[Written problem]:
Turn the records below into a numbered list, from the first line of the records through the line containing "will [x=325, y=562].", with both of those lines included. Leave out blank lines.

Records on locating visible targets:
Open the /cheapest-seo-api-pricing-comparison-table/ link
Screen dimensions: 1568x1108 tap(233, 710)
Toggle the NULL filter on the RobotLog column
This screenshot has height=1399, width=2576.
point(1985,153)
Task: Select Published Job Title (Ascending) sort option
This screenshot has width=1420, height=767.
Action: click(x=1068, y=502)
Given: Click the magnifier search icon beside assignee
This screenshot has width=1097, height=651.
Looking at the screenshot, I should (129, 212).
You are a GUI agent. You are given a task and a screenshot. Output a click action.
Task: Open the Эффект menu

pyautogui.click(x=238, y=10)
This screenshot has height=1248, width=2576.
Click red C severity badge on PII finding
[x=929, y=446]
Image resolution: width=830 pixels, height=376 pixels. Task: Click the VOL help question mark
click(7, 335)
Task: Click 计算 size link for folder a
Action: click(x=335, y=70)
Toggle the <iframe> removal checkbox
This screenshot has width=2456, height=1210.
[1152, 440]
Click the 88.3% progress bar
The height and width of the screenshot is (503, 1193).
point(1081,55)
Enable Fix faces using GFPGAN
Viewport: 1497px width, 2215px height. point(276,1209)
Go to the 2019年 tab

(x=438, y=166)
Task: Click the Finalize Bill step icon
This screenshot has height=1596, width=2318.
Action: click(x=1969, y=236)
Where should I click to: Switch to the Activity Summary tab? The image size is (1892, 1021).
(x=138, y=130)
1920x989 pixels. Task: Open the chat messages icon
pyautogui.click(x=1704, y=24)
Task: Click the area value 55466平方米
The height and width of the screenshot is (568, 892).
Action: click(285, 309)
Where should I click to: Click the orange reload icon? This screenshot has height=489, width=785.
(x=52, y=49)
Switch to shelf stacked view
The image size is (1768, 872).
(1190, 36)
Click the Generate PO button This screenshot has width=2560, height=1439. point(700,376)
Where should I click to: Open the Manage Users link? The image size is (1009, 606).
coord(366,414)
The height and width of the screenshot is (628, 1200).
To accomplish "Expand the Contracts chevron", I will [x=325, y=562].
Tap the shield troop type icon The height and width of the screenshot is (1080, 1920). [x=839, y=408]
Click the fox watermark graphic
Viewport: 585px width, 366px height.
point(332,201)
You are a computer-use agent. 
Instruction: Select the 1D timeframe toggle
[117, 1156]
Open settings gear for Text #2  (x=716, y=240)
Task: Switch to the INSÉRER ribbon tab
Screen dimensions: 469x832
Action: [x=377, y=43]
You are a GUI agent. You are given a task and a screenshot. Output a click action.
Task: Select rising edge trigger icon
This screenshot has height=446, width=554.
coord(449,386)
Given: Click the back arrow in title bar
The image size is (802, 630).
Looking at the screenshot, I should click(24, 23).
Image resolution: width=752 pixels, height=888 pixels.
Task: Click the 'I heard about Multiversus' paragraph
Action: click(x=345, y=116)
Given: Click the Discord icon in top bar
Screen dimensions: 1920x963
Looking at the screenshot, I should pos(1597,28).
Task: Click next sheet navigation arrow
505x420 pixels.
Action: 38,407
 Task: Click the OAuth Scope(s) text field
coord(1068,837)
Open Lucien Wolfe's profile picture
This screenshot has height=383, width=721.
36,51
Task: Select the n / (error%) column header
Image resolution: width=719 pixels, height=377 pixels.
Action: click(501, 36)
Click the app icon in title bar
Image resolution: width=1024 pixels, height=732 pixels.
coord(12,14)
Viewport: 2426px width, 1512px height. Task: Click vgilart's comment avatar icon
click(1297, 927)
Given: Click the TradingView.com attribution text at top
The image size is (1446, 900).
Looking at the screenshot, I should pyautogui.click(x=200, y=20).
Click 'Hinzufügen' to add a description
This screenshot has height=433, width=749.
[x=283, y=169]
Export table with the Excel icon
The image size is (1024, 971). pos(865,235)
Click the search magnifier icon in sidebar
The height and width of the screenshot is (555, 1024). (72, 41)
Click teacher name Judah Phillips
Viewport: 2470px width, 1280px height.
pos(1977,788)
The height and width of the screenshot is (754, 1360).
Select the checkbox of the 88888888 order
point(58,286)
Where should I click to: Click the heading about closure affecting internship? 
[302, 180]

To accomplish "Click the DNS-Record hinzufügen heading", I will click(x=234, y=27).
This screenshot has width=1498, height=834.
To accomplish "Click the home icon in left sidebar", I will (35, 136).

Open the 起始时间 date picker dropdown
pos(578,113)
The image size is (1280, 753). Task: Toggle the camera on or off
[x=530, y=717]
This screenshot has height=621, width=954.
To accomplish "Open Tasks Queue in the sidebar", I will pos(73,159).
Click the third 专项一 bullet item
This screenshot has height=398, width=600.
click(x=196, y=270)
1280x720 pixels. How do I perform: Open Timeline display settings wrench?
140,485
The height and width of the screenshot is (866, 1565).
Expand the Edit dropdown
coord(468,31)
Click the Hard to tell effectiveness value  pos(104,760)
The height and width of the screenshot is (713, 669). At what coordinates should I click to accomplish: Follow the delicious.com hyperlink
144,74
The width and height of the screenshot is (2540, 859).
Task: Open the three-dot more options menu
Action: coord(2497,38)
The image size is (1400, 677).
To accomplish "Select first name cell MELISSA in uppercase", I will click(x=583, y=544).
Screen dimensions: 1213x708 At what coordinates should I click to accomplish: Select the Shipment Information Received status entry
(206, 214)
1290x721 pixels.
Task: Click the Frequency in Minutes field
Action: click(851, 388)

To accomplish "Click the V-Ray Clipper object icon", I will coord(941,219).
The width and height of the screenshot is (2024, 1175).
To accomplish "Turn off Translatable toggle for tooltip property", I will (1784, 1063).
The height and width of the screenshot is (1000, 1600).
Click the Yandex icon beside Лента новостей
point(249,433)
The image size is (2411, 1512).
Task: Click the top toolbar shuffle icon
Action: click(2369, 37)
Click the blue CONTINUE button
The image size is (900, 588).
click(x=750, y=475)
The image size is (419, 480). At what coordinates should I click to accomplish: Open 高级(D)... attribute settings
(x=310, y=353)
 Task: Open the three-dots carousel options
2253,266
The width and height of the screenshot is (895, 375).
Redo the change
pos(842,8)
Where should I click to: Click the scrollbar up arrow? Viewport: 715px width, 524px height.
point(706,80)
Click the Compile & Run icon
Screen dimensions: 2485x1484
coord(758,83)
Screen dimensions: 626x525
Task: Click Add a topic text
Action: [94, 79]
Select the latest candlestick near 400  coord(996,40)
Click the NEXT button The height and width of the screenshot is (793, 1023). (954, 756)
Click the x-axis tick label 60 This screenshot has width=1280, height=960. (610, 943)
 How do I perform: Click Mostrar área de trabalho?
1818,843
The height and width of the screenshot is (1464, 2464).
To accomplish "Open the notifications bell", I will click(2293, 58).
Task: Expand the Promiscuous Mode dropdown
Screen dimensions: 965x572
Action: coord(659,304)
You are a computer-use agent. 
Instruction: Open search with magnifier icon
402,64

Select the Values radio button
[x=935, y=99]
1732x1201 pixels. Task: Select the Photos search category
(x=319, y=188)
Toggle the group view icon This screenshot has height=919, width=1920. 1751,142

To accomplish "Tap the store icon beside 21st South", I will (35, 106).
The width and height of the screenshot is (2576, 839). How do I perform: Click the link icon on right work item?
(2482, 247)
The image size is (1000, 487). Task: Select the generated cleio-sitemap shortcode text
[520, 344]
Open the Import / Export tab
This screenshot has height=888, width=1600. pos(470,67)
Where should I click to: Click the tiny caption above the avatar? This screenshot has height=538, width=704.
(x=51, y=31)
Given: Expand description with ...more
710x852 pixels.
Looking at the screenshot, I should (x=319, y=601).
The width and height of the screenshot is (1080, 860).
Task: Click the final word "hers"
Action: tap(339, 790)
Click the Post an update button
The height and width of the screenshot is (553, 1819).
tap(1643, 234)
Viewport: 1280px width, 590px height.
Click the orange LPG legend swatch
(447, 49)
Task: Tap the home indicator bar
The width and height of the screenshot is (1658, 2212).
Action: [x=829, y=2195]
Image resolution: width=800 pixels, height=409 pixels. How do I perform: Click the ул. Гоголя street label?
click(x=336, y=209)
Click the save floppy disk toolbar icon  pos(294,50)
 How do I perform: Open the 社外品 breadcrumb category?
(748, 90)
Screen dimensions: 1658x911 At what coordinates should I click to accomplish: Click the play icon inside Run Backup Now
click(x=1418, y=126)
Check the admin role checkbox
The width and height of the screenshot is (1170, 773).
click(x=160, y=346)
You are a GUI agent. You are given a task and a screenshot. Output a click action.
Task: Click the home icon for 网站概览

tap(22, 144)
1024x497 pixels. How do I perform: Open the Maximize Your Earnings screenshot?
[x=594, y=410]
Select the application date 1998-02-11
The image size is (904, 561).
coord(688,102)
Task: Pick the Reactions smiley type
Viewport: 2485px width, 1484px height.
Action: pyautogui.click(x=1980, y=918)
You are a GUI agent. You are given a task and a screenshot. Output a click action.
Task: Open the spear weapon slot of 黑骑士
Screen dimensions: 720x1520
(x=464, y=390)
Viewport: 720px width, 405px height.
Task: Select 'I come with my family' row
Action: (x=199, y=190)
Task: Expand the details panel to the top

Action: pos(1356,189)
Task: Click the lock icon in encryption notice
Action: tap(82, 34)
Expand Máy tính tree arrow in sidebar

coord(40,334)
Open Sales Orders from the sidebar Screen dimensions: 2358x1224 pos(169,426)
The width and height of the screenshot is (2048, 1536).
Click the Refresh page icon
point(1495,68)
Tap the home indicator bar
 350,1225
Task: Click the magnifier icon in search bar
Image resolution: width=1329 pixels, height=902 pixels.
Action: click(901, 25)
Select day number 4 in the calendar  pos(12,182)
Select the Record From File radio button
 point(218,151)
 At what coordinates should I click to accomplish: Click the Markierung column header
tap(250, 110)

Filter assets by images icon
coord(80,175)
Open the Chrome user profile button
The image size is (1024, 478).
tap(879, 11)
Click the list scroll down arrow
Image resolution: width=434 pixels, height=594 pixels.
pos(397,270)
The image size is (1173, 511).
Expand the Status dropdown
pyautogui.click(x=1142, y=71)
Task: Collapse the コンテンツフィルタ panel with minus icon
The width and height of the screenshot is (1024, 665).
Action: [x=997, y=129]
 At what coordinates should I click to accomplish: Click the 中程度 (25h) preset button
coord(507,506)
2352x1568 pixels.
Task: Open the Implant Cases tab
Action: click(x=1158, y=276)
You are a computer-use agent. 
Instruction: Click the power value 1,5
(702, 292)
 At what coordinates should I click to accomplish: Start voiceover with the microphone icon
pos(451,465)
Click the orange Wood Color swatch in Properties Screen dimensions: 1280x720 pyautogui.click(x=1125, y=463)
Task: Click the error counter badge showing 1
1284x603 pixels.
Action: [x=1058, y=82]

[Exercise response]:
1. Open the /cheapest-seo-api-pricing-comparison-table/ link
2. Screen dimensions: 1568x1108 tap(233, 710)
3. Toggle the NULL filter on the RobotLog column
4. This screenshot has height=1399, width=2576.
5. point(1985,153)
6. Task: Select Published Job Title (Ascending) sort option
7. This screenshot has width=1420, height=767.
8. Action: click(x=1068, y=502)
9. Given: Click the magnifier search icon beside assignee
10. This screenshot has width=1097, height=651.
11. Looking at the screenshot, I should (129, 212).
12. You are a GUI agent. You are given a task and a screenshot. Output a click action.
13. Task: Open the Эффект menu
14. pyautogui.click(x=238, y=10)
15. This screenshot has height=1248, width=2576.
16. Click red C severity badge on PII finding
17. [x=929, y=446]
18. Image resolution: width=830 pixels, height=376 pixels. Task: Click the VOL help question mark
19. click(7, 335)
20. Task: Click 计算 size link for folder a
21. Action: click(x=335, y=70)
22. Toggle the <iframe> removal checkbox
23. This screenshot has width=2456, height=1210.
24. [1152, 440]
25. Click the 88.3% progress bar
26. The height and width of the screenshot is (503, 1193).
27. point(1081,55)
28. Enable Fix faces using GFPGAN
29. Viewport: 1497px width, 2215px height. point(276,1209)
30. Go to the 2019年 tab
31. (x=438, y=166)
32. Task: Click the Finalize Bill step icon
33. This screenshot has height=1596, width=2318.
34. Action: click(x=1969, y=236)
35. Where should I click to: Switch to the Activity Summary tab? The image size is (1892, 1021).
36. (x=138, y=130)
37. 1920x989 pixels. Task: Open the chat messages icon
38. pyautogui.click(x=1704, y=24)
39. Task: Click the area value 55466平方米
40. The height and width of the screenshot is (568, 892).
41. Action: click(285, 309)
42. Where should I click to: Click the orange reload icon? This screenshot has height=489, width=785.
43. (x=52, y=49)
44. Switch to shelf stacked view
45. The image size is (1768, 872).
46. (1190, 36)
47. Click the Generate PO button This screenshot has width=2560, height=1439. point(700,376)
48. Where should I click to: Open the Manage Users link? The image size is (1009, 606).
49. coord(366,414)
50. The height and width of the screenshot is (628, 1200).
51. To accomplish "Expand the Contracts chevron", I will [x=325, y=562].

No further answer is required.